排序和相关性

默认情况下,返回结果按照相关性排序,即按照_score降序排列。_score是一个float类型的值。

sorting

有时候你不会得到一个有意义的分数,例如以下这个查询:

GET /_search
{
    "query" : {
        "bool" : {
            "filter" : {
                "term" : {
                    "user_id" : 1
                }
            }
        }
    }
}

由于使用了filter,因此不会加分,最终导致每个文档的得分都为0。此时匹配到的文档将以随机顺序排列。

如果相关性得分0分会影响你的逻辑的话,可以使用constant_score代替bool:

GET /_search
{
    "query" : {
        "constant_score" : {
            "filter" : {
                "term" : {
                    "user_id" : 1
                }
            }
        }
    }
}

constant_scorebool的参数及用法几乎一样,唯一不同的是constant_score正如字面意思一样,固定分数,不会因为match而加分,性能和bool完全一样,可以使查询更清晰明了。constant_score默认固定分数为1

按字段值排序

GET /_search
{
    "query" : {
        "bool" : {
            "filter" : { "term" : { "user_id" : 1 }}
        }
    },
    "sort": { "date": { "order": "desc" }}
}

"hits" : {
    "total" :           6,
    "max_score" :       null, 
    "hits" : [ {
        "_index" :      "us",
        "_type" :       "tweet",
        "_id" :         "14",
        "_score" :      null, 
        "_source" :     {
             "date":    "2014-09-24",
             ...
        },
        "sort" :        [ 1411516800000 ] 
    },
    ...
}

由于_score不参与排序,因此不计算该值,如果你非要计算_score,可以设置track_scorestrue

排序的最简形式:

    "sort": "number_of_children"

字段值将按照升序排序,_score值将按照降序排序。

多级排序

GET /_search
{
    "query" : {
        "bool" : {
            "must":   { "match": { "tweet": "manage text search" }},
            "filter" : { "term" : { "user_id" : 2 }}
        }
    },
    "sort": [
        { "date":   { "order": "desc" }},
        { "_score": { "order": "desc" }}
    ]
}

数组顺序很重要,这将决定排序优先级。

NOTE: Query-string search也支持自定义排序,使用sort参数即可:

GET /_search?sort=date:desc&sort=_score&q=search

多值字段排序

多指字段本质上是无序的,选用哪个值进行排序?

对于数字和date类型的字段,可以通过使用max,min,avgsum sort mode缩减为单一值。

"sort": {
    "dates": {
        "order": "asc",
        "mode":  "min"
    }
}

字符串排序

涉及到分词问题,参见文档: https://www.elastic.co/guide/en/elasticsearch/guide/current/multi-fields.html

相关性

影响相关性的因素:

  • Term frequency: How often does the term appear in the field? The more often, the more relevant. A field containing five mentions of the same term is more likely to be relevant than a field containing just one mention.
  • Inverse document frequency: How often does each term appear in the index? The more often, the less relevant. Terms that appear in many documents have a lower weight than more-uncommon terms.
  • Field-length norm: How long is the field? The longer it is, the less likely it is that words in the field will be relevant. A term appearing in a short title field carries more weight than the same term appearing in a long content field.

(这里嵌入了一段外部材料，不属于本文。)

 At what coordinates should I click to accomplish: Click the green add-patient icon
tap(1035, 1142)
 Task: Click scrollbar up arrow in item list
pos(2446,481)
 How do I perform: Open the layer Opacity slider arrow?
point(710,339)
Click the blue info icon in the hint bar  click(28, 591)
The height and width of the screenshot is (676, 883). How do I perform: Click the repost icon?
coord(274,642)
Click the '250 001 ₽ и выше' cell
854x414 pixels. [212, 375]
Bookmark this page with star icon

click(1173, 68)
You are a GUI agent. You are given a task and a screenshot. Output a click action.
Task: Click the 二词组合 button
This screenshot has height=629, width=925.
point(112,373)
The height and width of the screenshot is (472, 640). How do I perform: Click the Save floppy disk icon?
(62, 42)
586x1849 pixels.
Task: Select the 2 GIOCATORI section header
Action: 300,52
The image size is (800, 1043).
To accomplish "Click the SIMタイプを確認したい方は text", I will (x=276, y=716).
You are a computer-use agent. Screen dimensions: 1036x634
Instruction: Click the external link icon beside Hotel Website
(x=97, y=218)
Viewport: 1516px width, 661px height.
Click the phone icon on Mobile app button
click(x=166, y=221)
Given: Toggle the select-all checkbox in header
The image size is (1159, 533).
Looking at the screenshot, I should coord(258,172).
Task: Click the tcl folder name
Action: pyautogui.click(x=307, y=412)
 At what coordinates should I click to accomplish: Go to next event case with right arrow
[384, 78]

通过explain参数可以看到这个_score是如何计算的。

要想知道一个文档为什么被匹配到,可以给具体的文档使用explain API:

GET /us/tweet/12/_explain
{
   "query" : {
      "bool" : {
         "filter" : { "term" :  { "user_id" : 2           }},
         "must" :  { "match" : { "tweet" :   "honeymoon" }}
      }
   }
}

和上面的一样,但是多了description元素,描述为何没有匹配到:

"failure to match filter: cache(user_id:[2 TO 2])"

也就是说,user_id filter阻止了文档被匹配到。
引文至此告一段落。